Apremiados por la situación, Los Infernales debían ganar para seguir con vida en una serie durísima frente a San Isidro, y cumplieron. Fue triunfo por 63–57 para el conjunto salteño, que de esta manera se ganó el derecho a disputar un cuarto partido, el próximo jueves en su fortaleza: el Estadio Delmi.

El arranque fue parejo, con ambos equipos concentrados y estudiándose en cada posesión.

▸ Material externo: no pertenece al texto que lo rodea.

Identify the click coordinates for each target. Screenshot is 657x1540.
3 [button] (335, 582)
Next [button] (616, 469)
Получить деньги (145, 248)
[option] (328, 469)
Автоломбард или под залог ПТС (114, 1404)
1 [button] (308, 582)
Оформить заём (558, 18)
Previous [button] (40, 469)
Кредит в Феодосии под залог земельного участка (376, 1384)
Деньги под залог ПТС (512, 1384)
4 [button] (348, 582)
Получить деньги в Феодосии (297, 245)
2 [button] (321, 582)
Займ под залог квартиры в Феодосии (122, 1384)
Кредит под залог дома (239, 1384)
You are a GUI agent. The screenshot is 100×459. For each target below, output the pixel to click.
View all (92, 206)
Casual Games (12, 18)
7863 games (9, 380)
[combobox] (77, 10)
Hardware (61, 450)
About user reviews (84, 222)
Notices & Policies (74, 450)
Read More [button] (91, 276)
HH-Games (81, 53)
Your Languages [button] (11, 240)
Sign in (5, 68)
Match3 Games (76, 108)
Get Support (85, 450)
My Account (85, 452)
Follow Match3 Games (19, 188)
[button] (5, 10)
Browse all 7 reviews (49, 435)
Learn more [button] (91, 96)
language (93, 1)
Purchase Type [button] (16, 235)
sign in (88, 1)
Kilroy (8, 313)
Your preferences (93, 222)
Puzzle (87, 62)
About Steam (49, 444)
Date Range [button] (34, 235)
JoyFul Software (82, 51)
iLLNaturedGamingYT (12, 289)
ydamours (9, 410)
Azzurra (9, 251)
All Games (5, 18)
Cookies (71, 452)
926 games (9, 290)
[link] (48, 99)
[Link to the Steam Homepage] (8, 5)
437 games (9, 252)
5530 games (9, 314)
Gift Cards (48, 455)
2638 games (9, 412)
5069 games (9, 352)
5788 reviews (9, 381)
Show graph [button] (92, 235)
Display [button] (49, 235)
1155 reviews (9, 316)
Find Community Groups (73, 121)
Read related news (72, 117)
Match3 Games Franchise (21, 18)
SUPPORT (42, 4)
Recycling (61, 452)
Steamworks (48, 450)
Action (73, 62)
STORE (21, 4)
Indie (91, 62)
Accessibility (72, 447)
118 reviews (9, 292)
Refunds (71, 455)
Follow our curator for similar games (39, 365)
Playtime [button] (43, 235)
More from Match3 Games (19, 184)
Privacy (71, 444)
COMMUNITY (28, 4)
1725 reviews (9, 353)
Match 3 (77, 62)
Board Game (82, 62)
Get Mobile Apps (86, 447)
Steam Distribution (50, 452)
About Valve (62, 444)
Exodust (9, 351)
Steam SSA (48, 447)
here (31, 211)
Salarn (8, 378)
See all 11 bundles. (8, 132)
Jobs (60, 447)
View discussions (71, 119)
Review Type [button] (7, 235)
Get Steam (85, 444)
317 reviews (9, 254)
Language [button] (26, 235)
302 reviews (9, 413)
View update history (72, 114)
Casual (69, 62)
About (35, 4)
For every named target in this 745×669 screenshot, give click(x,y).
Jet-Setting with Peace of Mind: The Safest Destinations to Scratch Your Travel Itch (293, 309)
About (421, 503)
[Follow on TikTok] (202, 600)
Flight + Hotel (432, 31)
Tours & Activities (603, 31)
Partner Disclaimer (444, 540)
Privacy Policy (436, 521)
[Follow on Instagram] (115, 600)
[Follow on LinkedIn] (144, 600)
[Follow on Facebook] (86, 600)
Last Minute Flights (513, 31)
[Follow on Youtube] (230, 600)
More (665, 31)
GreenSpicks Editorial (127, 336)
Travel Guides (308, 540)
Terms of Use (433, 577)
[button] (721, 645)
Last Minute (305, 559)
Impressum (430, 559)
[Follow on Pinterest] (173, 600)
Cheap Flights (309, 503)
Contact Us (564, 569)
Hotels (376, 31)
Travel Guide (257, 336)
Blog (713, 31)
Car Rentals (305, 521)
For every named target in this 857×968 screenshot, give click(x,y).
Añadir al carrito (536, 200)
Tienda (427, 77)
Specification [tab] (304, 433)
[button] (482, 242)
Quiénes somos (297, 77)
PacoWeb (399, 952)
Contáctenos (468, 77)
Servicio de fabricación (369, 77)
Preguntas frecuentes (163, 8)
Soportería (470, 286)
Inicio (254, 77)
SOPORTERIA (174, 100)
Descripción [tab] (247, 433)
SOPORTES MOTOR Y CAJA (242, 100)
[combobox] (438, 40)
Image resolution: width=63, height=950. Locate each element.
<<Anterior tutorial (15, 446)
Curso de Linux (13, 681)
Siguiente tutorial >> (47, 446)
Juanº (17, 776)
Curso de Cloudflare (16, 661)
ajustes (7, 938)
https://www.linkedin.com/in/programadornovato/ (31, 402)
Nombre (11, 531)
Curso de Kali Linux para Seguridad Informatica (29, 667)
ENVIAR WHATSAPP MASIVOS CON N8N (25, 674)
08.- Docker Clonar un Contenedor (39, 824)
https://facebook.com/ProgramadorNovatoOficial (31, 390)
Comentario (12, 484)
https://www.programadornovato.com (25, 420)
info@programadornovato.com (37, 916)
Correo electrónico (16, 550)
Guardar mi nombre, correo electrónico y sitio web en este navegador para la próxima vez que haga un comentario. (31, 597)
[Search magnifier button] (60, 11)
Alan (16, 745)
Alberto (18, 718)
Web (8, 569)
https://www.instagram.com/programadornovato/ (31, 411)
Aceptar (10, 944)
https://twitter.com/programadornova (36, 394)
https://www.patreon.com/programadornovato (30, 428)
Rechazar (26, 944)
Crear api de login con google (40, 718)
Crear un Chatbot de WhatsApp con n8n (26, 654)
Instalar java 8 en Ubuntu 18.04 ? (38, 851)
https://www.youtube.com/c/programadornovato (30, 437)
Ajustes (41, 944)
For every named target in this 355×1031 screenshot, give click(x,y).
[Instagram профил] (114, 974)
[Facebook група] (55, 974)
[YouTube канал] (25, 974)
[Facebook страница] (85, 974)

Sin embargo, el local logró inclinar la balanza en el primer parcial (19-13) al aprovechar mejor las ofensivas, apoyado en un encendido Bruno Abratte, figura excluyente de la noche.

El joven base cordobés fue determinante en la primera mitad: clavó cuatro triples y condujo con inteligencia los ataques de Salta. En la visita, el goleo fue más repartido, con Mare y Ortiz como principales vías de anotación.

A pesar de la desventaja, San Isidro nunca se salió de su libreto y esperó su momento. Del otro lado, los dirigidos por Ricardo De Cecco, también con la presión de ganar, respondieron con paciencia y orden, en un duelo marcado por el conocimiento mutuo.

El acompañamiento del público volvió a ser clave. El polideportivo Ciudad de Salta vibró con el aliento constante, convirtiéndose en ese “sexto hombre” que empuja en los momentos decisivos.

A partir de allí, Salta encontró claridad en ataque. Abratte volvió a aparecer con un doble clave para estirar la ventaja a siete (62-55) a falta de un minuto. San Isidro luchó, dominó rebotes ofensivos, pero careció de eficacia para achicar la diferencia.

El cierre llegó en medio de una fiesta infernal. Salta ganó, sigue con vida y ahora irá por más: el jueves tendrá otra final en casa, con la ilusión intacta de forzar un quinto y decisivo juego.